Monday, May 24, 2010

Playing With Tapa Ideas

Aloha, Digital
© 2010 Fannie Narte

"Aloha" is a special word to the island people. I say "island people," and not "Hawaiians" because Hawaii is a place where many cultures call "home."

Many years ago, I attended a musical event on the Big Island, and the emcee was a radio show personality who went around the room asking audience members this question:

Do you think you have to be Hawaiian to understand and live the true meaning of "Aloha"?

I listened to the thoughtful and sometimes emotional responses with interest. It was an education for me. Before that moment, I had never considered the true meaning of "Aloha." Aloha was commonly used as a greeting among my family and friends. It can be found on stationery and note pads for personal use. Businesses used the word "Aloha" as a part of their names. Like the phrase "you're the best" or the question "How are you?", "Aloha" was a word we used frequently without much thought. It was one of those words I took for granted.

When someone gives you their "Aloha" in word or deed, they are giving you gifts from their heart. What does that mean? It means that they are expressing love and kindness through their words, and if given materially or by a hug, along with that gift or hug is given the gift of acceptance and unconditional love.

Aloha, Digital Quilt

The above digital quilt includes four images of my painted fabric, which was inspired by memories of a high school art lesson. We learned to make tapa using a crumpled brown paper bag, brown paint and black India ink.

Tapa was a popular fabric design and one of my favorites when I lived in Hawaii. It still is a popular design today.

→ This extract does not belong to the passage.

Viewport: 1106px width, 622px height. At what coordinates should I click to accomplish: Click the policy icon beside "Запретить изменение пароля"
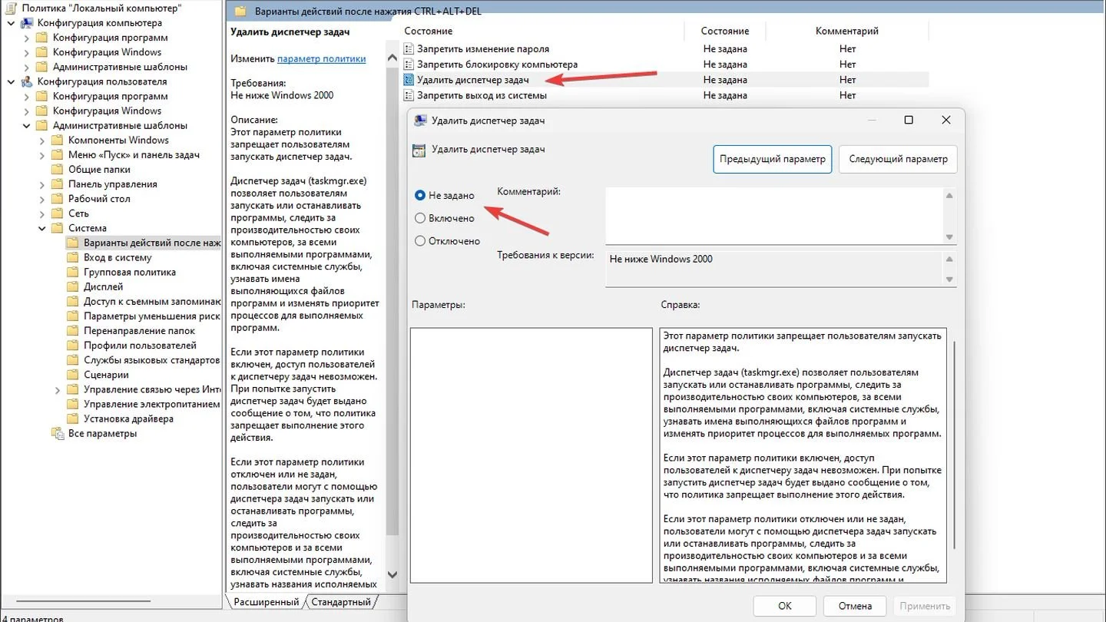point(409,48)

This earth tones painted fabric was screaming "Tapa"! I used stencils made from hole punches and cardstock. The thin black lines were made using the side of a plastic card, such as a credit card, and in other areas, by using a brush.

When I painted this, it felt like I was journaling or doodling. I just set out painting one image, one row at a time, and added more images and more rows . . .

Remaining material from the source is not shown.